The purpose of these efforts is not only to make remittances cheaper but to steer an increasing portion of these flows through formal financial institutions, which can offer a range of services to the families that receive money transfers, including savings accounts, ATM cards and loans – services that are usually available only to wealthy clients in many Latin American countries.
The business of distributing remittances also provides credit unions and microfinance institutions an alternative source of revenue to expand their lending to low-income families and micro, small and medium-size companies, particularly in poor and isolated communities.
Studies commissioned by the MIF and academic papers presented at its conferences have covered aspects such as the profile of the remittances industry, the comparative costs of sending money internationally, demographic factors influencing migration from Latin America and the Caribbean to industrialized nations and the impact of U.S. laws and regulations against money laundering.

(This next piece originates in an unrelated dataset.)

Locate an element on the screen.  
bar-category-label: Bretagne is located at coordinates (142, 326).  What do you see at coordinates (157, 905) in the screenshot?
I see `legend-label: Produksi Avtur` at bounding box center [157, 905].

Together with organizations like the Washington-based Inter-American Dialogue and the Pew Hispanic Center and the polling firm Bendixen & Associates, the MIF carried out unprecedented surveys in the United States, Spain and Latin America to analyze how immigrants send money back to their families and how those resources are spent, saved and invested.
The research revealed, among other findings:
The cost of sending money to Latin America and the Caribbean from industrialized nations is higher than in other regions of the world.
Latin American immigrants resort mostly to money transfer companies, whose services tend to be more expensive than those of formal financial institutions.
While competition and new technologies drive down remittance costs, consumers still need more information to improve their financial literacy and make optimal choices.
Demographic trends in many Latin American and industrialized countries suggest that the volume of remittances will continue to mount in coming years.
Among remitters, young, poor and recently arrived foreign workers tend to send more money than older and more established immigrants.
Although most of the money is spent on basic needs such as housing, health and food, some beneficiaries invest modest sums in education, family businesses and farms.
The MIF plans to publish a book on its research on remittances later this year. It is also drafting a set of principles to promote best practices in the remittance market, as well as provide governments with recommendations. These principles, which will be presented at the IDB’s annual meeting in Lima this year, are aimed at facilitating remittances flows and increasing their development impact in the Latin American and Caribbean region.